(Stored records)
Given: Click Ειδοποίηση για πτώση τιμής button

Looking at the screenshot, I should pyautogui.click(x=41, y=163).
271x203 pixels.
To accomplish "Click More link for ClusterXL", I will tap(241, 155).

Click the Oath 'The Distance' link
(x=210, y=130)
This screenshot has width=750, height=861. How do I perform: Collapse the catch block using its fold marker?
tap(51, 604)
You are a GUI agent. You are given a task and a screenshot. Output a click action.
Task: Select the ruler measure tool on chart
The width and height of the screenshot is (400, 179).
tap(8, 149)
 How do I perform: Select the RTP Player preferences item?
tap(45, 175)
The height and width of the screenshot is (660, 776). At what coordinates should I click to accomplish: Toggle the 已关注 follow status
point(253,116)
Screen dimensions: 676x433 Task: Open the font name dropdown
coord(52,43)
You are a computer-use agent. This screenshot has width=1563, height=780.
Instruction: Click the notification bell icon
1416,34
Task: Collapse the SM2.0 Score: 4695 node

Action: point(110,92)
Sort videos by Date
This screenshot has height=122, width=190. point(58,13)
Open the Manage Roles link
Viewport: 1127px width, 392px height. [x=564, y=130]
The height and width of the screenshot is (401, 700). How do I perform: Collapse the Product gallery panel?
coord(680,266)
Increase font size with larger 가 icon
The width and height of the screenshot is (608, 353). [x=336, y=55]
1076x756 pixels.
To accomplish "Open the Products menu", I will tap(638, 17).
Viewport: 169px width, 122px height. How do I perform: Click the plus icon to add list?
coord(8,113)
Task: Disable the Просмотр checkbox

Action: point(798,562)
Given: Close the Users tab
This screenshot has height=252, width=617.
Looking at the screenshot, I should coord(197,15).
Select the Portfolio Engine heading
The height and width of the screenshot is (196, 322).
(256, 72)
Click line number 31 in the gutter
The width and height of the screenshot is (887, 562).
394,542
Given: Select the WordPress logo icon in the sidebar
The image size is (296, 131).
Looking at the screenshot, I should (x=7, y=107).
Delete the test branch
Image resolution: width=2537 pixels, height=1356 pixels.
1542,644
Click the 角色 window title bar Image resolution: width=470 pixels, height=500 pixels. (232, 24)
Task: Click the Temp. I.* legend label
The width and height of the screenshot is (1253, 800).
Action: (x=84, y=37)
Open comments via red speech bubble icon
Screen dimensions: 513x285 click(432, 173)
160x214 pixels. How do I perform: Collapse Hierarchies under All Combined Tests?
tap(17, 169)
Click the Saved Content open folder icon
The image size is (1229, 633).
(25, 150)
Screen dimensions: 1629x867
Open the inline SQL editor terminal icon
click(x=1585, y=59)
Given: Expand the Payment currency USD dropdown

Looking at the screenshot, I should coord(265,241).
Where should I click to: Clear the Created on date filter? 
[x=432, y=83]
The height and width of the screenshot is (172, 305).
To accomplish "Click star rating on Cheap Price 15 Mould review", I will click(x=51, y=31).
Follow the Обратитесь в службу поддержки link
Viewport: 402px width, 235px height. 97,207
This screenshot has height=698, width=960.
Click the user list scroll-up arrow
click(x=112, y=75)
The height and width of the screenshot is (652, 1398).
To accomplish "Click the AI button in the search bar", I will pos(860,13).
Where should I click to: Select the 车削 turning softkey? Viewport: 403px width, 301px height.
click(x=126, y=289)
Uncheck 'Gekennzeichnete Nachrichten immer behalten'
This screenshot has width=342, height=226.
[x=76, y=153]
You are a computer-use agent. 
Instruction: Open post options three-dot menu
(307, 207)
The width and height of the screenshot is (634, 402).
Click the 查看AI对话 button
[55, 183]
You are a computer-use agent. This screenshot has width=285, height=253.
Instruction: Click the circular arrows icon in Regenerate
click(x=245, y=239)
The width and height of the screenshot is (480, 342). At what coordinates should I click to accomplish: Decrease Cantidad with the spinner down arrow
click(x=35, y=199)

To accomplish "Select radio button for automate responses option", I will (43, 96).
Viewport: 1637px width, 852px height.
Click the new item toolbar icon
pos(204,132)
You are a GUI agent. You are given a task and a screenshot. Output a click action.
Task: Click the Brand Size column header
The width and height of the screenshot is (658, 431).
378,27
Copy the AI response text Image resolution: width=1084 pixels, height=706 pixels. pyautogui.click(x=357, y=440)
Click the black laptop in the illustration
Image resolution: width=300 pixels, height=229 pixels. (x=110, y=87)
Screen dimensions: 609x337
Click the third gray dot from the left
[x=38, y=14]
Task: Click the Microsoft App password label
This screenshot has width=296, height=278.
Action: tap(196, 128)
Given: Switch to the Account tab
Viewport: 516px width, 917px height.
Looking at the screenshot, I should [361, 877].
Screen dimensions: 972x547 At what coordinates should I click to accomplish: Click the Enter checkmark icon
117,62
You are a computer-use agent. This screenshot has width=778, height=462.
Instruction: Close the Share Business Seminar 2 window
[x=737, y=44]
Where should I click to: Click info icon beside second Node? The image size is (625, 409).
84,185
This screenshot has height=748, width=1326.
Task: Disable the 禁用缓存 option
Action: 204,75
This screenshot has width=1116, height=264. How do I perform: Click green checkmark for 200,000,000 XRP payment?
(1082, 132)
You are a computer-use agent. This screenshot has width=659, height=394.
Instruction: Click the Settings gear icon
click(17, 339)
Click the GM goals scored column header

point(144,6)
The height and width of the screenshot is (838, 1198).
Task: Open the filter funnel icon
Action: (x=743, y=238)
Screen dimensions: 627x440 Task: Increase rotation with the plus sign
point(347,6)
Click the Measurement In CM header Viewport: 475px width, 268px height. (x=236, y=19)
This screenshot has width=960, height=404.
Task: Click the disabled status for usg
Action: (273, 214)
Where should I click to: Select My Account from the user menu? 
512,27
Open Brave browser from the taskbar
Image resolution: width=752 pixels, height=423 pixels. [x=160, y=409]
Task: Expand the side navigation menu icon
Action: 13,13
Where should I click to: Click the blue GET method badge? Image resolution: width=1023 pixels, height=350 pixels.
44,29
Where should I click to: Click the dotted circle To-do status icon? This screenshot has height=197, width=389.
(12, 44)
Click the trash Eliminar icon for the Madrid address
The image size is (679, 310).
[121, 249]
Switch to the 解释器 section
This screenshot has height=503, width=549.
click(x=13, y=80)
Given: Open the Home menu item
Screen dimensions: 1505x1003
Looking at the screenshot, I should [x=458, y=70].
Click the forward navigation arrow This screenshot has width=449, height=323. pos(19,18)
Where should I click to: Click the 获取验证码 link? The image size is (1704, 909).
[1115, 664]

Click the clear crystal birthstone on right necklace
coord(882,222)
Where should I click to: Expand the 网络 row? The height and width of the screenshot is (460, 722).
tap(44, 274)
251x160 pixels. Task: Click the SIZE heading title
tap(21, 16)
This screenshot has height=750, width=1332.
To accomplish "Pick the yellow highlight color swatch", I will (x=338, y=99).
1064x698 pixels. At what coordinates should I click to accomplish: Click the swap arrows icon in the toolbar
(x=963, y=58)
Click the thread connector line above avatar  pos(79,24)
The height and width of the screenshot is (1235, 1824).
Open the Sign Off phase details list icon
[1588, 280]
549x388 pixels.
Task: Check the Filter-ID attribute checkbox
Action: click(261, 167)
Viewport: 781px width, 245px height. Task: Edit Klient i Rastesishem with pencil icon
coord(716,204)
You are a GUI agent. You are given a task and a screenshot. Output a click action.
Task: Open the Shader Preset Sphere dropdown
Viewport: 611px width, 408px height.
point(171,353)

* Problem details
Output the records above exactly as written.

* Task response
Given: Click Ειδοποίηση για πτώση τιμής button

Looking at the screenshot, I should pyautogui.click(x=41, y=163).
271x203 pixels.
To accomplish "Click More link for ClusterXL", I will tap(241, 155).

Click the Oath 'The Distance' link
(x=210, y=130)
This screenshot has width=750, height=861. How do I perform: Collapse the catch block using its fold marker?
tap(51, 604)
You are a GUI agent. You are given a task and a screenshot. Output a click action.
Task: Select the ruler measure tool on chart
The width and height of the screenshot is (400, 179).
tap(8, 149)
 How do I perform: Select the RTP Player preferences item?
tap(45, 175)
The height and width of the screenshot is (660, 776). At what coordinates should I click to accomplish: Toggle the 已关注 follow status
point(253,116)
Screen dimensions: 676x433 Task: Open the font name dropdown
coord(52,43)
You are a computer-use agent. This screenshot has width=1563, height=780.
Instruction: Click the notification bell icon
1416,34
Task: Collapse the SM2.0 Score: 4695 node

Action: point(110,92)
Sort videos by Date
This screenshot has height=122, width=190. point(58,13)
Open the Manage Roles link
Viewport: 1127px width, 392px height. [x=564, y=130]
The height and width of the screenshot is (401, 700). How do I perform: Collapse the Product gallery panel?
coord(680,266)
Increase font size with larger 가 icon
The width and height of the screenshot is (608, 353). [x=336, y=55]
1076x756 pixels.
To accomplish "Open the Products menu", I will tap(638, 17).
Viewport: 169px width, 122px height. How do I perform: Click the plus icon to add list?
coord(8,113)
Task: Disable the Просмотр checkbox

Action: point(798,562)
Given: Close the Users tab
This screenshot has height=252, width=617.
Looking at the screenshot, I should coord(197,15).
Select the Portfolio Engine heading
The height and width of the screenshot is (196, 322).
(256, 72)
Click line number 31 in the gutter
The width and height of the screenshot is (887, 562).
394,542
Given: Select the WordPress logo icon in the sidebar
The image size is (296, 131).
Looking at the screenshot, I should (x=7, y=107).
Delete the test branch
Image resolution: width=2537 pixels, height=1356 pixels.
1542,644
Click the 角色 window title bar Image resolution: width=470 pixels, height=500 pixels. (232, 24)
Task: Click the Temp. I.* legend label
The width and height of the screenshot is (1253, 800).
Action: (x=84, y=37)
Open comments via red speech bubble icon
Screen dimensions: 513x285 click(432, 173)
160x214 pixels. How do I perform: Collapse Hierarchies under All Combined Tests?
tap(17, 169)
Click the Saved Content open folder icon
The image size is (1229, 633).
(25, 150)
Screen dimensions: 1629x867
Open the inline SQL editor terminal icon
click(x=1585, y=59)
Given: Expand the Payment currency USD dropdown

Looking at the screenshot, I should coord(265,241).
Where should I click to: Clear the Created on date filter? 
[x=432, y=83]
The height and width of the screenshot is (172, 305).
To accomplish "Click star rating on Cheap Price 15 Mould review", I will click(x=51, y=31).
Follow the Обратитесь в службу поддержки link
Viewport: 402px width, 235px height. 97,207
This screenshot has height=698, width=960.
Click the user list scroll-up arrow
click(x=112, y=75)
The height and width of the screenshot is (652, 1398).
To accomplish "Click the AI button in the search bar", I will pos(860,13).
Where should I click to: Select the 车削 turning softkey? Viewport: 403px width, 301px height.
click(x=126, y=289)
Uncheck 'Gekennzeichnete Nachrichten immer behalten'
This screenshot has width=342, height=226.
[x=76, y=153]
You are a computer-use agent. 
Instruction: Open post options three-dot menu
(307, 207)
The width and height of the screenshot is (634, 402).
Click the 查看AI对话 button
[55, 183]
You are a computer-use agent. This screenshot has width=285, height=253.
Instruction: Click the circular arrows icon in Regenerate
click(x=245, y=239)
The width and height of the screenshot is (480, 342). At what coordinates should I click to accomplish: Decrease Cantidad with the spinner down arrow
click(x=35, y=199)

To accomplish "Select radio button for automate responses option", I will (43, 96).
Viewport: 1637px width, 852px height.
Click the new item toolbar icon
pos(204,132)
You are a GUI agent. You are given a task and a screenshot. Output a click action.
Task: Click the Brand Size column header
The width and height of the screenshot is (658, 431).
378,27
Copy the AI response text Image resolution: width=1084 pixels, height=706 pixels. pyautogui.click(x=357, y=440)
Click the black laptop in the illustration
Image resolution: width=300 pixels, height=229 pixels. (x=110, y=87)
Screen dimensions: 609x337
Click the third gray dot from the left
[x=38, y=14]
Task: Click the Microsoft App password label
This screenshot has width=296, height=278.
Action: tap(196, 128)
Given: Switch to the Account tab
Viewport: 516px width, 917px height.
Looking at the screenshot, I should [361, 877].
Screen dimensions: 972x547 At what coordinates should I click to accomplish: Click the Enter checkmark icon
117,62
You are a computer-use agent. This screenshot has width=778, height=462.
Instruction: Close the Share Business Seminar 2 window
[x=737, y=44]
Where should I click to: Click info icon beside second Node? The image size is (625, 409).
84,185
This screenshot has height=748, width=1326.
Task: Disable the 禁用缓存 option
Action: 204,75
This screenshot has width=1116, height=264. How do I perform: Click green checkmark for 200,000,000 XRP payment?
(1082, 132)
You are a computer-use agent. This screenshot has width=659, height=394.
Instruction: Click the Settings gear icon
click(17, 339)
Click the GM goals scored column header

point(144,6)
The height and width of the screenshot is (838, 1198).
Task: Open the filter funnel icon
Action: (x=743, y=238)
Screen dimensions: 627x440 Task: Increase rotation with the plus sign
point(347,6)
Click the Measurement In CM header Viewport: 475px width, 268px height. (x=236, y=19)
This screenshot has width=960, height=404.
Task: Click the disabled status for usg
Action: (273, 214)
Where should I click to: Select My Account from the user menu? 
512,27
Open Brave browser from the taskbar
Image resolution: width=752 pixels, height=423 pixels. [x=160, y=409]
Task: Expand the side navigation menu icon
Action: 13,13
Where should I click to: Click the blue GET method badge? Image resolution: width=1023 pixels, height=350 pixels.
44,29
Where should I click to: Click the dotted circle To-do status icon? This screenshot has height=197, width=389.
(12, 44)
Click the trash Eliminar icon for the Madrid address
The image size is (679, 310).
[121, 249]
Switch to the 解释器 section
This screenshot has height=503, width=549.
click(x=13, y=80)
Given: Open the Home menu item
Screen dimensions: 1505x1003
Looking at the screenshot, I should [x=458, y=70].
Click the forward navigation arrow This screenshot has width=449, height=323. pos(19,18)
Where should I click to: Click the 获取验证码 link? The image size is (1704, 909).
[1115, 664]

Click the clear crystal birthstone on right necklace
coord(882,222)
Where should I click to: Expand the 网络 row? The height and width of the screenshot is (460, 722).
tap(44, 274)
251x160 pixels. Task: Click the SIZE heading title
tap(21, 16)
This screenshot has height=750, width=1332.
To accomplish "Pick the yellow highlight color swatch", I will (x=338, y=99).
1064x698 pixels. At what coordinates should I click to accomplish: Click the swap arrows icon in the toolbar
(x=963, y=58)
Click the thread connector line above avatar  pos(79,24)
The height and width of the screenshot is (1235, 1824).
Open the Sign Off phase details list icon
[1588, 280]
549x388 pixels.
Task: Check the Filter-ID attribute checkbox
Action: click(261, 167)
Viewport: 781px width, 245px height. Task: Edit Klient i Rastesishem with pencil icon
coord(716,204)
You are a GUI agent. You are given a task and a screenshot. Output a click action.
Task: Open the Shader Preset Sphere dropdown
Viewport: 611px width, 408px height.
point(171,353)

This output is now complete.